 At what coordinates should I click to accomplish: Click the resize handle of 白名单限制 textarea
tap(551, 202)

·····

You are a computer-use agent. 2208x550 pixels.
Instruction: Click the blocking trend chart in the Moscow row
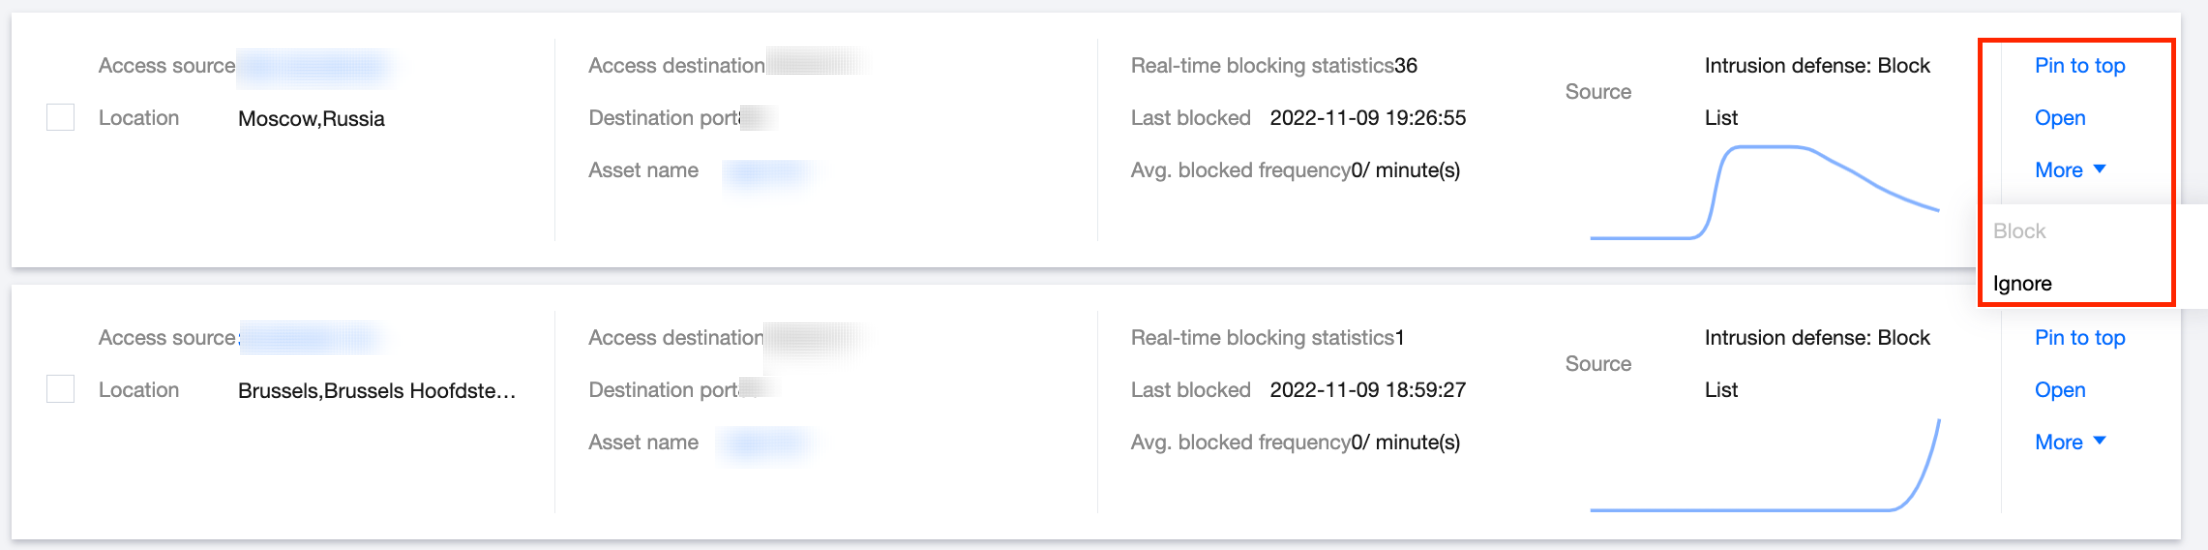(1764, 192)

·····

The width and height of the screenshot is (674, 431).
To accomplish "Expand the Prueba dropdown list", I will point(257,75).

·····

[Exercise details] Retype the records from the line with "The width and" up to and including the line with "I will point(257,75).".

[Response]
The width and height of the screenshot is (674, 431).
To accomplish "Expand the Prueba dropdown list", I will point(257,75).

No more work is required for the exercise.